Problem Set 4: Graphs, Image Segmentation, and Logic

Due March 15, 2012

The "Your Task" section of Part 2 and the Predicate Logic (Part 3) problem was changed on 3/11/2012 to fix an outstanding error! Please be careful that you are seeing the new version when attempting that problem.

Important notes:

  1. No partners: You must work on this assignment individually.
  2. Compile errors: All programs that you submit must compile. Programs that do not compile will receive an automatic zero. If you are having trouble getting your assignment to compile, please visit consulting hours. If you run out of time, it is better to comment out the parts that do not compile and hand in a file that compiles than hand in a more complete file that does not compile.
  3. Missing functions: We will be using an automatic grading script, so it is crucial that you name your functions and order their arguments according to the problem set instructions, and that you place the functions in the correct files. Otherwise you may not receive credit for a function properly written.
  4. Code style: Please pay attention to style. Refer to the CS 3110 style guide and lecture notes. Ugly code that is functionally correct may still lose points.
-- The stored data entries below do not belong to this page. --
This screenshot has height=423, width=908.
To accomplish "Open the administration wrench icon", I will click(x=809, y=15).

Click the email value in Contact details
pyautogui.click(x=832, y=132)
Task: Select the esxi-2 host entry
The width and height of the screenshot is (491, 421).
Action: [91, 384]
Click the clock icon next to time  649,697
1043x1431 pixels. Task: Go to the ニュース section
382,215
Take the extra time to think through the problems and find the most elegant solutions before coding them up.
  5. Wrong versions: Please double-check that you are submitting the correct versions of your files to CMS. The excuse, "I had it all done, but I accidentally submitted the wrong files" will not be accepted.

Part 1: Graphs and Percolation (25 points)

Kruskal's Algorithm

A graph is a data structure consisting of a set of vertices, V, and a set of edges, E. An edge e is a set of triples (u, v, w) where u and v are the vertices connected by e and w is the weight of e. A graph is directed if we treat the edges as pointing from one vertex to another, rather than just connecting them. For this problem, we will represent a graph as the number of vertices in the graph, and a single list of all the edges. A graph with the vertex set: {0, ..., n-1} and edge set E consisting of k edges is represented by the tuple: (n, [e_1; ... ;e_k]).
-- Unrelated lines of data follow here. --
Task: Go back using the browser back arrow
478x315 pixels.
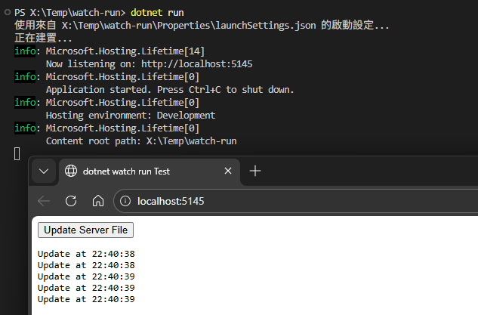Action: 44,201
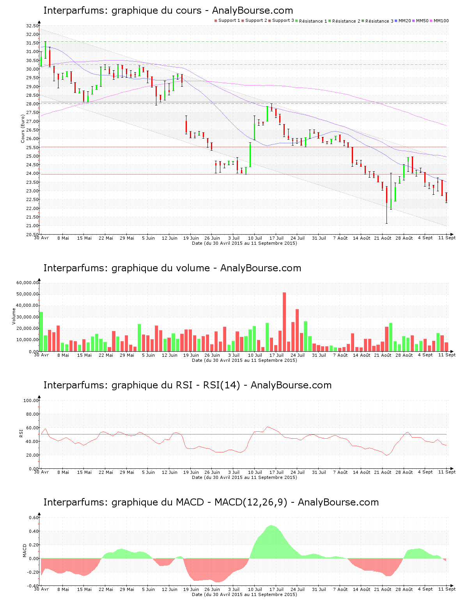Click the 32.50 label on the price axis
This screenshot has height=605, width=468.
coord(32,26)
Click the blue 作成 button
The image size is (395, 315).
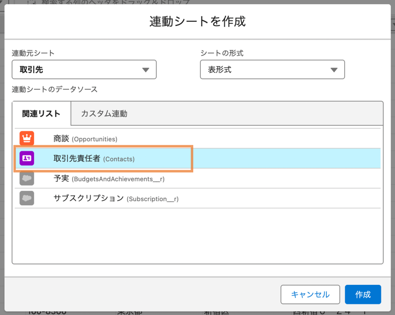tap(363, 295)
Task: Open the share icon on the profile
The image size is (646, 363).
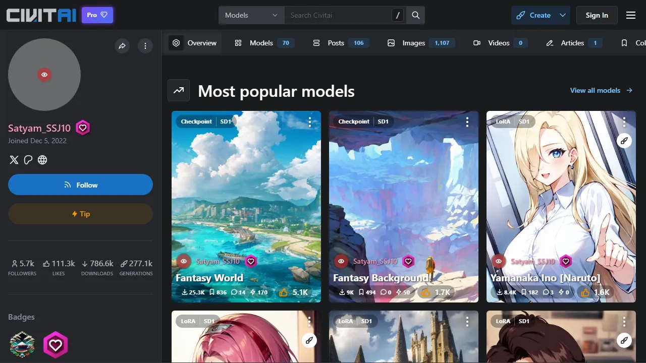Action: pyautogui.click(x=122, y=46)
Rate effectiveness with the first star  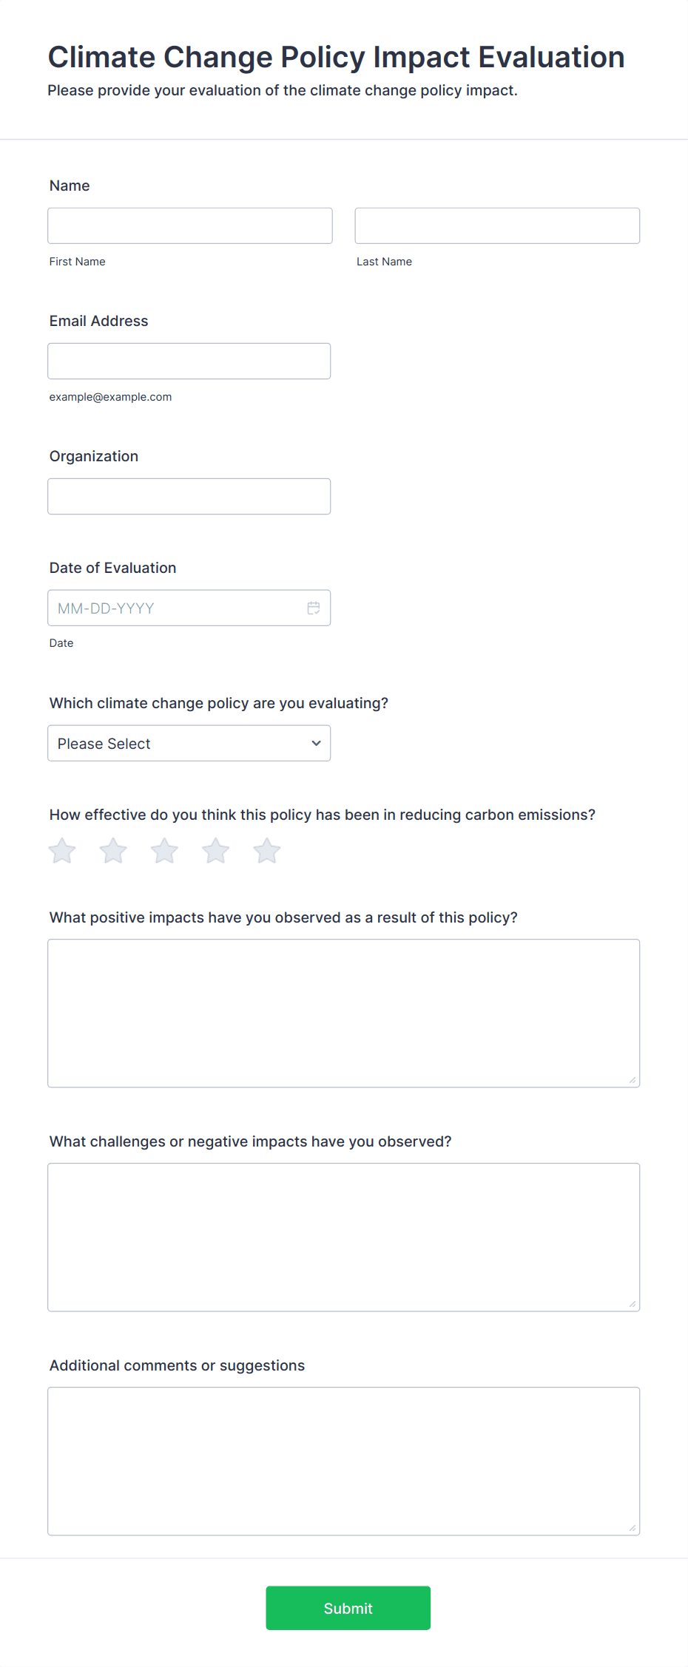[62, 851]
A minimum spanning tree of a graph is a subgraph whose edges connect every vertex and have least weight. Because this property is defined for undirected graphs, you should assume that edges point in both directions in the following discussion. If some vertices are unconnected, we will instead be interested in finding a collection of minimal spanning trees, one for each connected component.
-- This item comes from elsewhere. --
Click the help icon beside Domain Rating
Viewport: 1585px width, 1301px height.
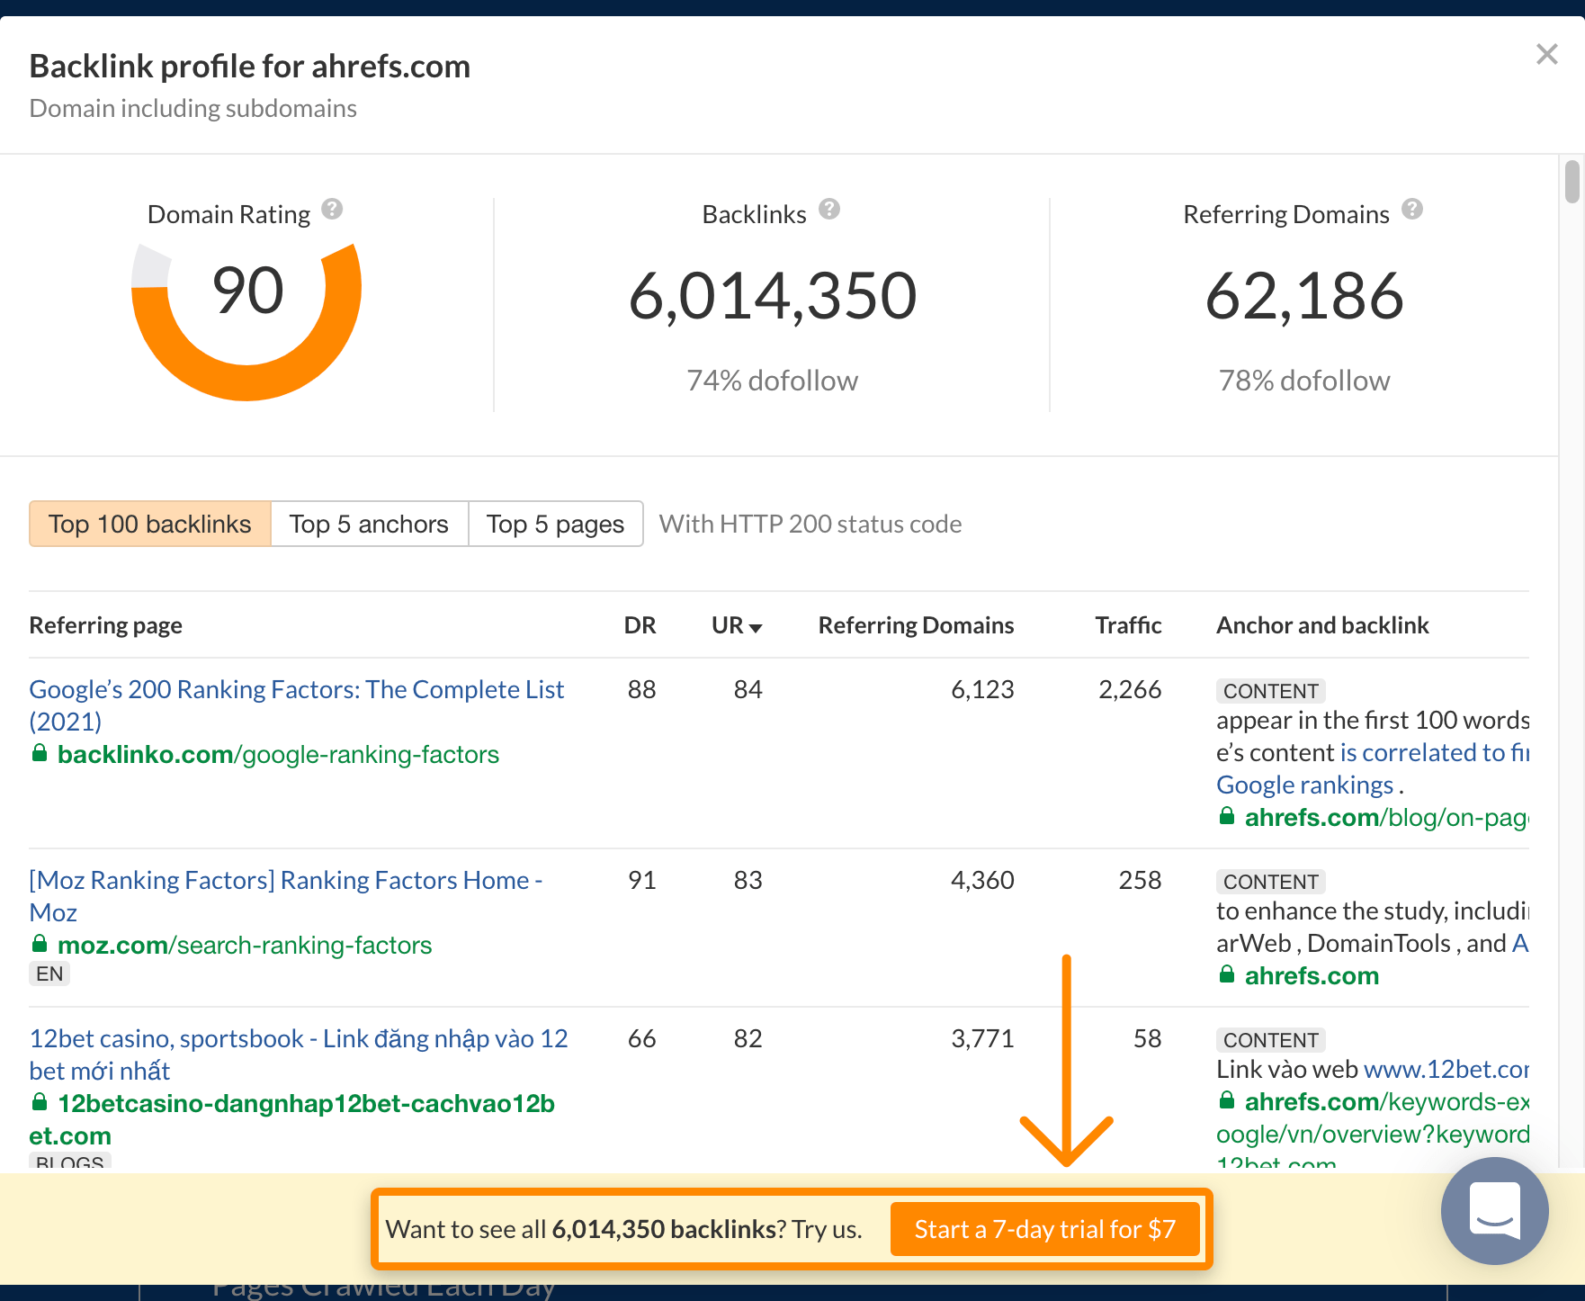[332, 210]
Kruskal's algorithm is a greedy algorithm that computes a minimum spanning tree of a graph. It begins by constructing a graph containing the original vertices and no edges — that is is, each vertex is in its own trivially-connected component. Next, it orders the edges in the original graph in ascending order by weight. It then processes edges in order, adding it to the minimum spanning tree only if it connects two previously unconnected components. Once all edges have been processed, the resulting graph (all of the original vertices and the edges selected by the algorithm) is a minimum spanning tree, or a forest of minimum spanning trees if the original graph was not connected.

Percolation Threshold

Many physical systems can be modeled using a percolation model. In this problem we will consider situations where the model comprises a simple 2-dimensional square grid and each square in the grid is either "occupied" or "vacant". The grid is said to percolate if the top and bottom of the grid are connected by vacant squares. This model is very flexible — depending on how "occupied" and "vacant" are defined, it can be used to represent a variety of systems. For example, to model social interaction, we can use vacant squares to represent people and occupied squares to represent nothing, so that percolation models communication. Another example is a model for electricity where a vacant site is a conductor, an occupied site is an insulator, and percolation means the material represented by a grid conducts electricity.

The likeliness of percolation depends on the site vacancy probability, p. Grids with low vacancy probability, are unlikely to percolate whereas grids with high vacancy probability are likely to percolate. A threshold p* has been discovered experimentally, such that a grid with p < p* almost certainly does not percolate, and a grid with pp* almost certainly does percolate. In this problem, you will estimate this percolation threshold p*. Interestingly, this percolation threshold p* is only known through simulation, and is approximately 0.592746 for large square lattices.

Your task will be to write a function calc_p_threshold that takes an input n representing is the size of the grid to use, and returns an estimated percolation threshold p*. To do this, you should:

We have provided a simple function average_p_threshold which runs calc_p_threshold multiple times for a grid of the same size and averages the results of all of the runs.

Your Task

In the provided file, implement the functions kruskal and calc_p_threshold according to the specifications in the file and the above description.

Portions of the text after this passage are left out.